Singles from Nachtflug
- "Nachtflug" Released: 1992 (Netherlands only); "Titanic" Released: 5 July 1992; "Dance Mephisto" Released: 8 November 1992;

= Nachtflug =

1992 album by Falco

Nachtflug is the seventh studio album by Austrian singer Falco. It was Falco's last album to be released in his lifetime.

In Germany, Nachtflug marked the return of Falco to the album and single charts after four years of absence, during which his only charted singles were seen in his home country of Austria. The single "Titanic" almost reached the top 25 of the Slovakian "Okeychart".

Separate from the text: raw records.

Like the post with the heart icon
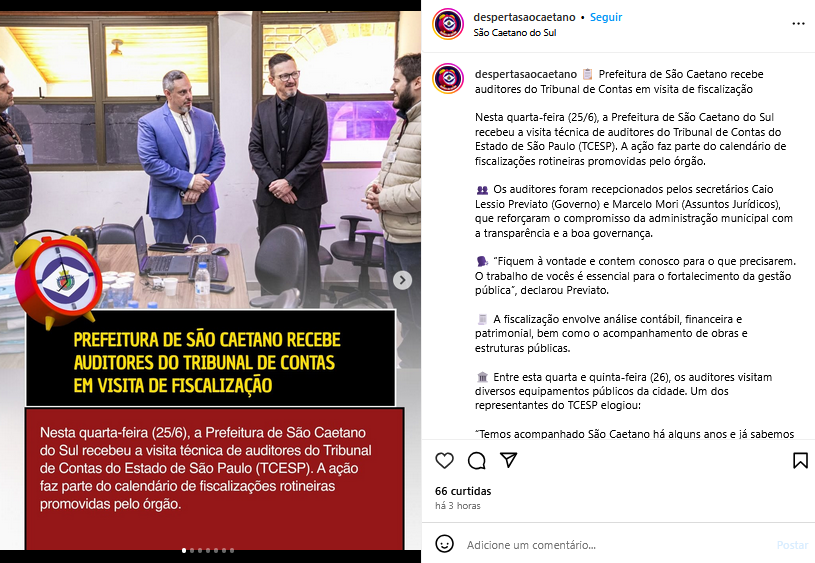This screenshot has height=563, width=815. [x=444, y=461]
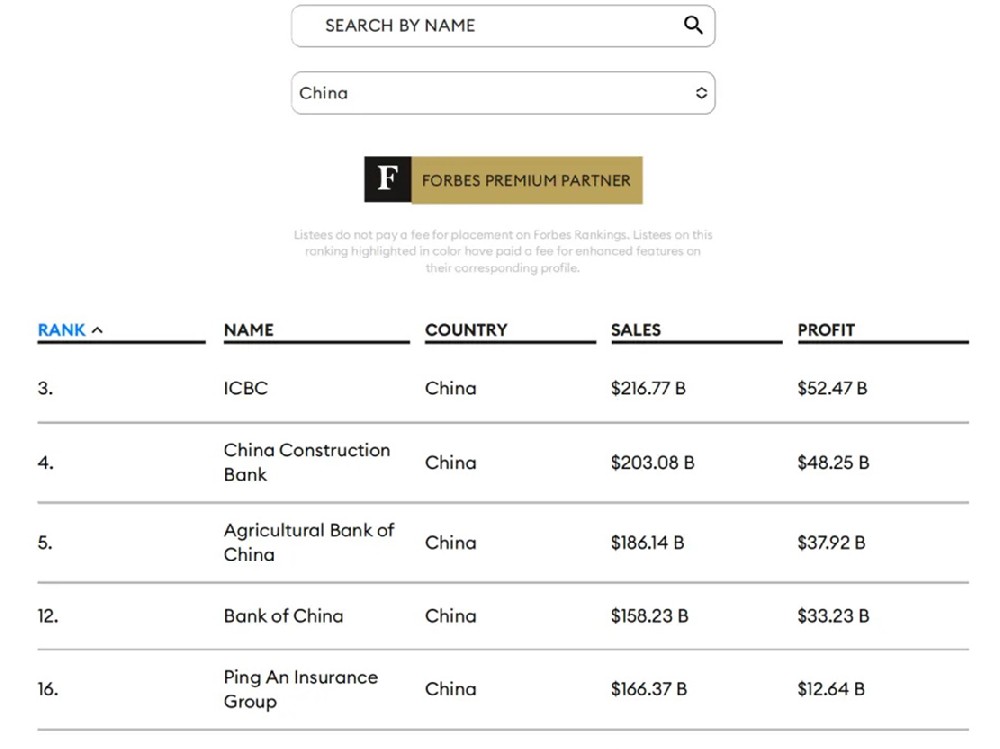The height and width of the screenshot is (749, 1000).
Task: Click Ping An profit value $12.64 B
Action: point(831,689)
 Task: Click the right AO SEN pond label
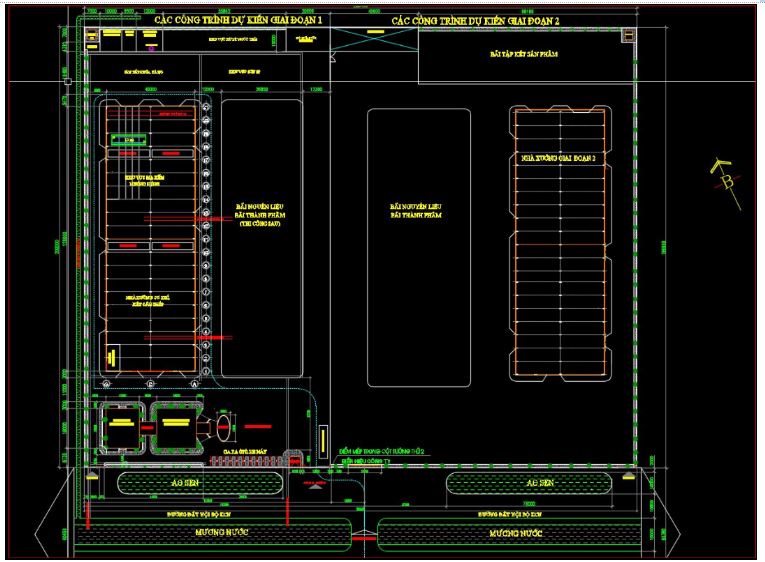coord(540,482)
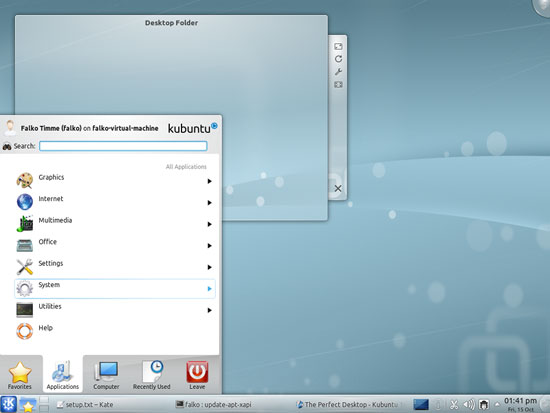Switch to falko : update-apt-xapi taskbar window
Image resolution: width=550 pixels, height=413 pixels.
click(214, 405)
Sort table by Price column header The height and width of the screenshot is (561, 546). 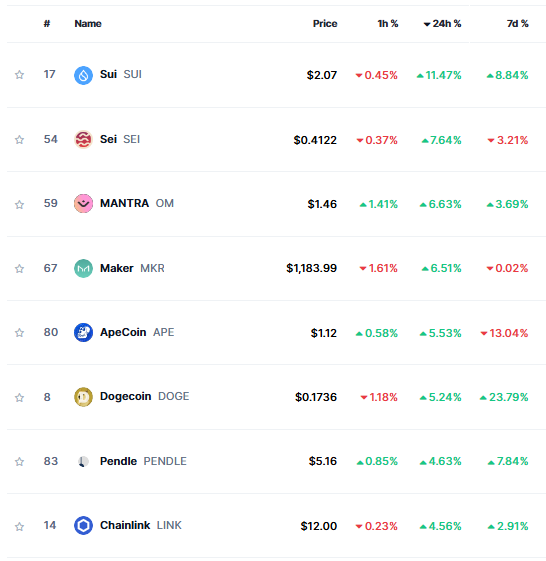point(325,24)
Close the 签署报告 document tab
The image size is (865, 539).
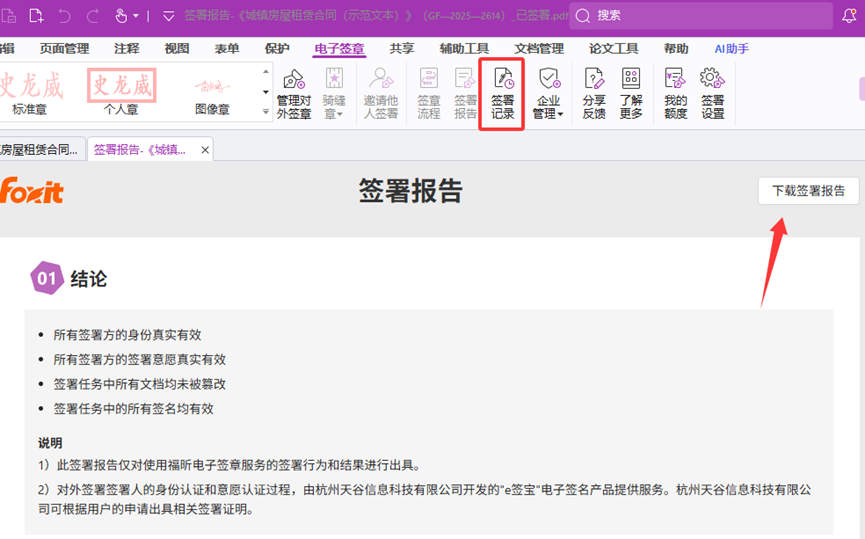(x=205, y=150)
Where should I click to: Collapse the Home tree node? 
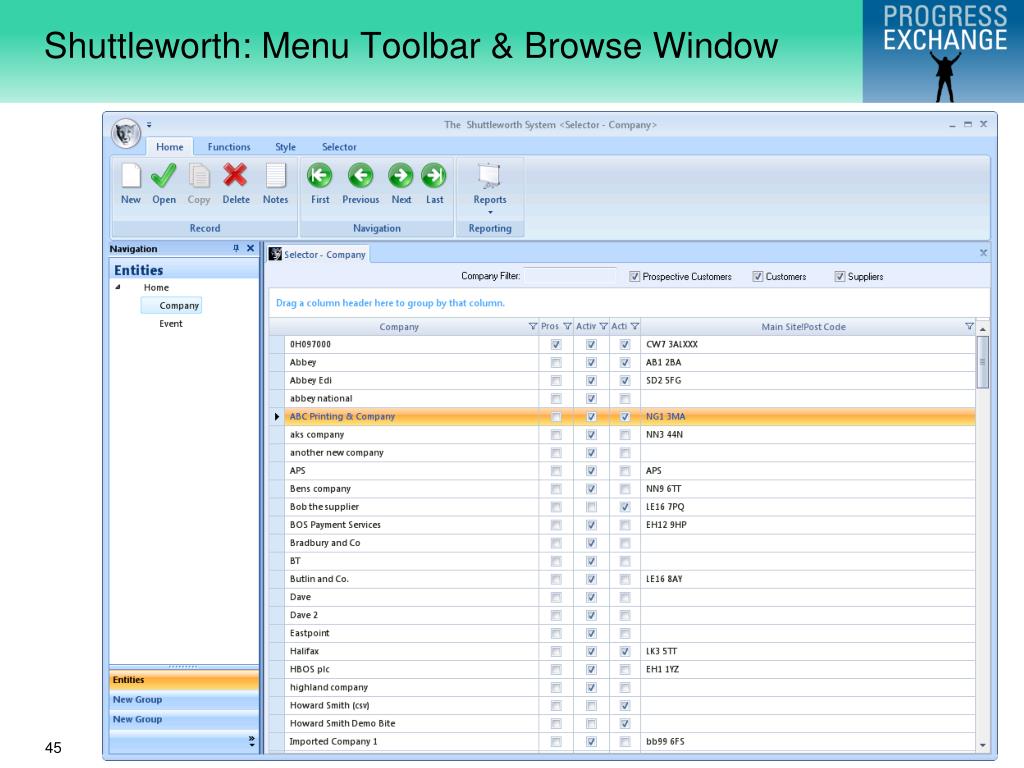point(118,287)
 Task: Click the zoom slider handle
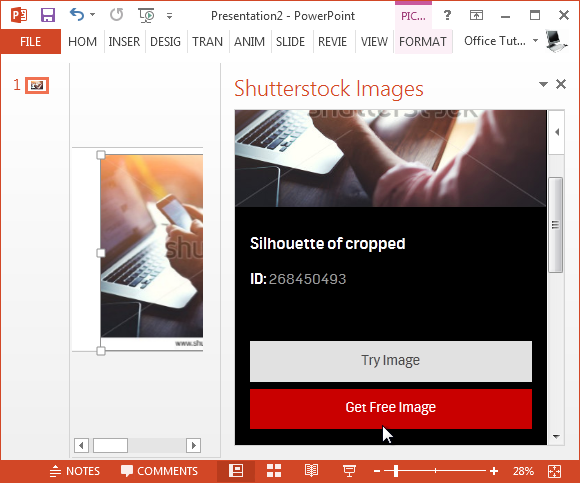[396, 471]
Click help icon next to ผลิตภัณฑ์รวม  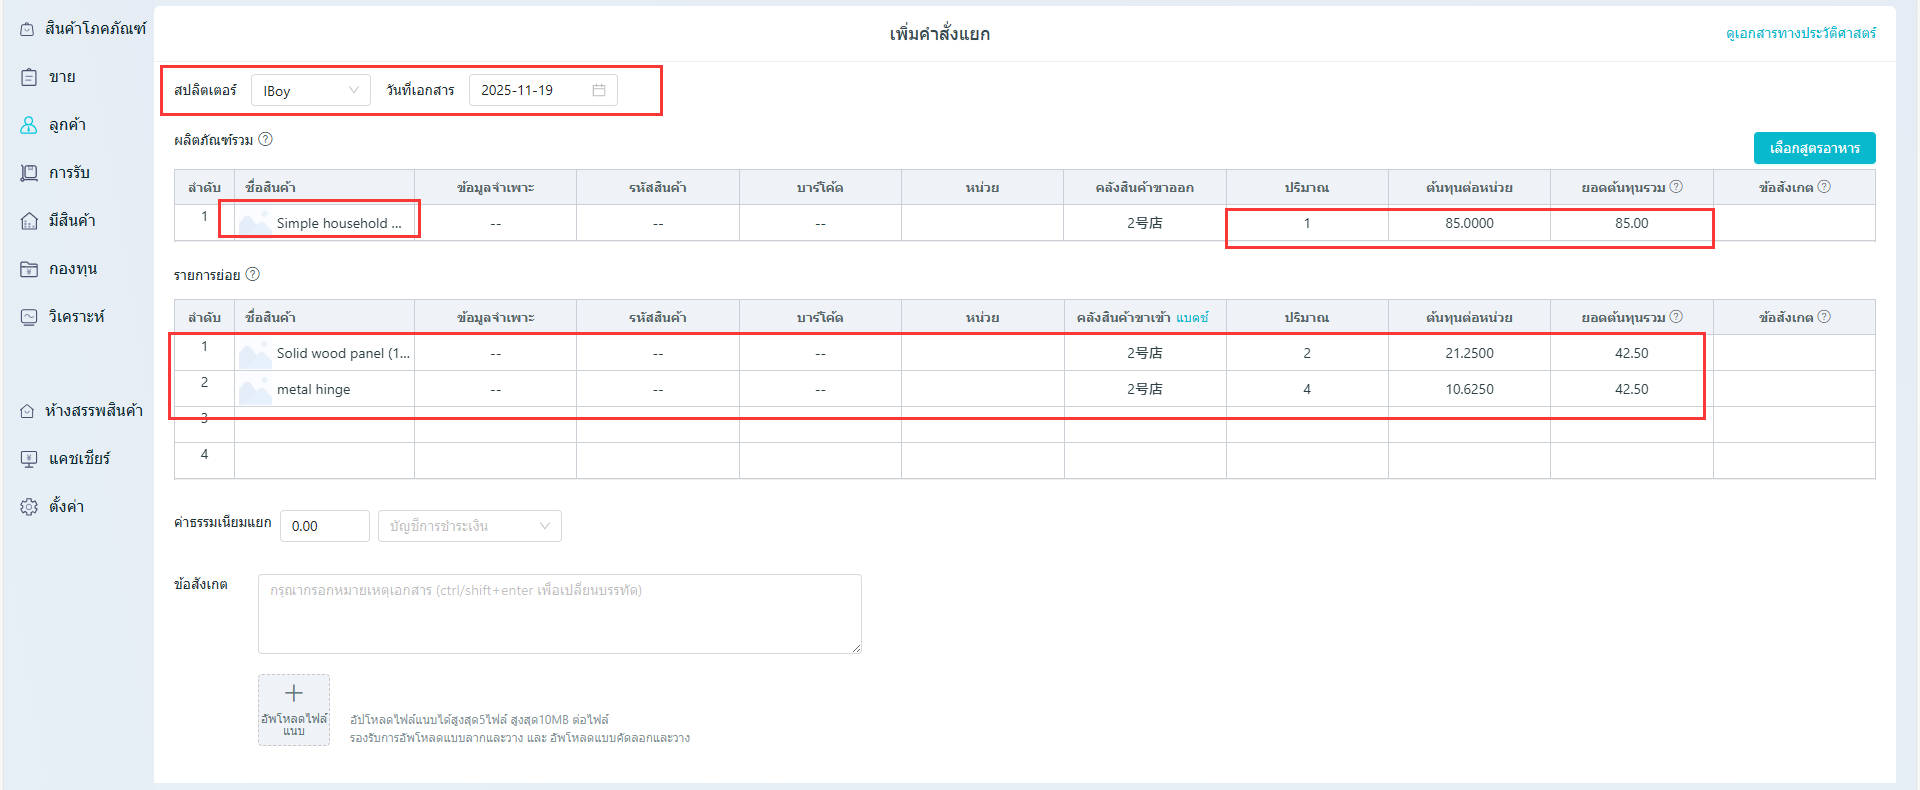[265, 140]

Falco saw success with the single "Titanic" in Austria, peaking at number 3 and staying on the charts for 18 weeks. The album itself profited from this success and Falco reached number 1 on the Austrian albums chart again, a feat which his previous two full-length albums had failed to achieve. Despite being a hit in Europe, it failed to chart in the United States.

Another single, "Dance Mephisto", also made it to the Austrian charts but only saw minor success. The title track, also a single, failed to chart.

== Track listing ==
1. "Titanic" – 3:35
2. "Monarchy Now" – 4:12
3. "Dance Mephisto" – 3:31
4. "Psychos" – 3:16
5. "S.C.A.N.D.A.L." – 3:56
6. "Yah-Vibration" – 3:33
7. "Propaganda" – 3:36
8. "Time" – 4:07
9. "Cadillac Hotel" – 5:07
10. "Nachtflug" – 3:15

===2012 remaster bonus disc===
1. "Dance Mephisto" (Dance Mix) – 3:32
2. "Dance Mephisto" (Instrumental Radio Mix) – 3:27
3. "Titanic" (The English Video Version) – 3:41
4. "Titanic" (Club Mix – Another Mixz Mix) – 6:29
5. "Titanic" (TV-Mix) – 4:21
6. "Titanic" (Deep Tekno Tranz Mix) – 6:53
7. "Titanic" (Dance Till You Drop Techno – 127BPM) – 12:32
8. "Titanic" (House Vocal) – 5:45
9. "Titanic" (Funky Ragga) – 6:06
10. "Titanic" (Deep Tekno Tranz Edit) – 4:28
11. "Titanic" (Original Remix) – 4:20
12. "Monarchy Now" (Extended Club Mix) – 5:37
13. "Monarchy Now" (Beat 4 Feet Radio Mix) – 3:53
14. "Monarchy Now" (Schönbrunner Flieder Club Mix) – 5:38

== Charts ==

Chart performance for Nachtflug
| Chart (1992) | Peak position |
|---|---|
| Austrian Albums (Ö3 Austria) | 1 |
| German Albums (Offizielle Top 100) | 73 |

== Certifications ==

Certifications for Nachtflug
| Region | Certification | Certified units/sales |
| Austria (IFPI Austria) | Gold | 25,000^{*} |
^{*} Sales figures based on certification alone.